Types of federal student loans
Subsidized versus unsubsidized
Students with financial need may qualify for subsidized loans. This means you don’t pay interest on the loan while you’re in college at least half time; the federal government helps to pay, or subsidize, the interest during that time. The interest on an unsubsidized loan begins accruing immediately when you take out the loan.

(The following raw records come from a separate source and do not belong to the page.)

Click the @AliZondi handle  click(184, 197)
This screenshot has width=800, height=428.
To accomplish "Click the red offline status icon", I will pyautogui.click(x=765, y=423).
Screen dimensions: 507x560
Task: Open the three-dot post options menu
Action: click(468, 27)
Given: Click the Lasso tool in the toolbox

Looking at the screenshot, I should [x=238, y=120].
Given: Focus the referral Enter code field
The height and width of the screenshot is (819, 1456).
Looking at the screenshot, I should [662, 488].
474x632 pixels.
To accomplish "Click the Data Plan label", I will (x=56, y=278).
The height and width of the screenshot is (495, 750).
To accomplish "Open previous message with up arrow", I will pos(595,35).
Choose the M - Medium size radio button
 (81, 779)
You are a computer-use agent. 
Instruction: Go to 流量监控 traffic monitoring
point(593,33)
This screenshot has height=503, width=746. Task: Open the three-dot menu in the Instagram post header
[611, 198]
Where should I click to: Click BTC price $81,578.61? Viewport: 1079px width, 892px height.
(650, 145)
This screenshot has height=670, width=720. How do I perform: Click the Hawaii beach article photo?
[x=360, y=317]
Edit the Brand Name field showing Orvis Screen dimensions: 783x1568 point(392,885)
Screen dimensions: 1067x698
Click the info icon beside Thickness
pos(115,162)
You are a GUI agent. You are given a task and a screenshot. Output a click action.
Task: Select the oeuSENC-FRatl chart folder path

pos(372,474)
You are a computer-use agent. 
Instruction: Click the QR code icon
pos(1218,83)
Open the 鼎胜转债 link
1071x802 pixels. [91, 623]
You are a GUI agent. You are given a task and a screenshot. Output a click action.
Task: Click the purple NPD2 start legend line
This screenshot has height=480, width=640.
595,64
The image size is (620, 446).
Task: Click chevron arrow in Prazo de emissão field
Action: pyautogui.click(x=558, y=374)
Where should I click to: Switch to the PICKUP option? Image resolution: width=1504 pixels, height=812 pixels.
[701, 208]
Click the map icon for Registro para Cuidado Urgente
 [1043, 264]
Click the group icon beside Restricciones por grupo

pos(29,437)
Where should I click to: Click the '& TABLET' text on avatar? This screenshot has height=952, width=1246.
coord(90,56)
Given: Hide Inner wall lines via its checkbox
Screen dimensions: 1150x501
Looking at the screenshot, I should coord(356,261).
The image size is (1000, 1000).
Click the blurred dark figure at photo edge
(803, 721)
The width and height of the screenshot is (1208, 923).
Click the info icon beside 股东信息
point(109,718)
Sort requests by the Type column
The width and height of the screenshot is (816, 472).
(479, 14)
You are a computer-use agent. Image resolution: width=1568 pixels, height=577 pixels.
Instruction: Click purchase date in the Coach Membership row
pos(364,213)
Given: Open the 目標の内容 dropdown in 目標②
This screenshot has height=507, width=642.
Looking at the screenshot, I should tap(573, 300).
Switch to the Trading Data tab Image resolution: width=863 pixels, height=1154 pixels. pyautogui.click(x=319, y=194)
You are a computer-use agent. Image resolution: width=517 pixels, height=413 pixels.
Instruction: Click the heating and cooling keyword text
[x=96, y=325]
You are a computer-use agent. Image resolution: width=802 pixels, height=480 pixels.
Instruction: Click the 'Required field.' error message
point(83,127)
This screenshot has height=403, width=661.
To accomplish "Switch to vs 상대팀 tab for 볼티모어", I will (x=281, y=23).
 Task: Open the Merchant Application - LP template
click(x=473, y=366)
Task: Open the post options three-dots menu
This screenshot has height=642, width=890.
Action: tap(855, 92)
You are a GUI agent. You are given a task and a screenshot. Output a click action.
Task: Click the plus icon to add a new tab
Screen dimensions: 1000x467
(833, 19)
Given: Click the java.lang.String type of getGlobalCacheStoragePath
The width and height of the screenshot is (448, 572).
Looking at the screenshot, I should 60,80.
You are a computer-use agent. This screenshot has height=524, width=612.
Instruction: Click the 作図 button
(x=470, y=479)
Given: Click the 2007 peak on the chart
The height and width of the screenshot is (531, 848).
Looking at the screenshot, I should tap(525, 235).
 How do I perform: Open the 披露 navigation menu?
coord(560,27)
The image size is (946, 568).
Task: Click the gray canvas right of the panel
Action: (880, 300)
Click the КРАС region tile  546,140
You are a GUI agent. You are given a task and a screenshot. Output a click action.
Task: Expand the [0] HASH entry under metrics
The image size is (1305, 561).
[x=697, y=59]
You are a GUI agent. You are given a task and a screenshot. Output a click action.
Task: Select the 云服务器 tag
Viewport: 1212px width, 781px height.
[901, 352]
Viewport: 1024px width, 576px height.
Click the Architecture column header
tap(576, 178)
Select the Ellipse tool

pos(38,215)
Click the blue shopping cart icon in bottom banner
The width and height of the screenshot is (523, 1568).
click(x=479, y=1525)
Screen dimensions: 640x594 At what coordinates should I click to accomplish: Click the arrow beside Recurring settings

For undergraduate students with financial need
For undergraduate and graduate students; do not need to demonstrate financial need
For undergraduate, graduate or professional students with exceptional financial need
For eligible parents of dependent students and students pursuing a graduate or professional degree
BND Student Loan for college
BND has a state-sponsored student loan for college to help fill the funding gaps when scholarships, grants, savings and federal student loans aren’t enough to pay for college.
North Dakota residents
For North Dakota residents attending college in North Dakota or attending an eligible college out of state, there are no fees and you receive a decreased interest rate.
Out-of-state residents attending a North Dakota college
For out-of-state residents attending a North Dakota college, there are no fees and you receive a decreased interest rate.
Residents of – or students attending school in – Minnesota, South Dakota, Wyoming, Wisconsin and Montana
For residents of Minnesota, South Dakota, Wyoming, Wisconsin and Montana attending school in any state other than North Dakota or for students attending schools in any of these states, there is a 3.75 percent administrative fee and an increased interest rate.
The loan truth
Not many things in life are free. If you borrow money, you need to repay it with interest. The longer it takes to repay a loan, the more it costs.
You start paying for student loans six months after you graduate or leave college. Make sure the career you choose offers a salary large enough to repay your loans. A good rule of thumb is your payments should not exceed 10 percent of your net income when you graduate college. For example, if your net income is $30,000 per year, your payments should be less than $3,000 per year or $250 per month. Calculate your expected salary and how much you will need to repay.
Sometimes the higher paying jobs require more years in school which means you may have to borrow more. Consider if it is best to work for a period to repay a portion of the student loans you have before furthering your education.
Some employers have tuition reimbursement programs that help you pay for college. You could end up having less total debt if that is your situation.
Salary-to-debt calculator tells you how much student loan debt you can afford based on a certain salary.
Debt-to-salary calculator tells you how much salary you will need to support your student loan debt.
Cosigning student loans
Many private and state-sponsored student loans may require a cosigner who pledges to pay back the loan if the borrower does not.
Cosigning a loan is an action that should never be taken lightly, because it can have serious implications to credit history. The loan appears on the cosigner’s credit report and can directly affect his or her credit as a debt owed.
Ideally, the borrower of a cosigned loan is reliable, never late and never misses a payment. The cosigner’s willingness to risk his or her credit helps the borrower get the loan and can help the borrower build a positive credit history. If the borrower does not make payments, the cosigner is responsible for repaying the debt. The unpaid debt will appear on both the borrower’s and cosigner’s credit reports, and if payments are late, could harm their credit and perhaps their abilities to qualify for new credit. If left unpaid, it could also lead to collection accounts and harm creditworthiness.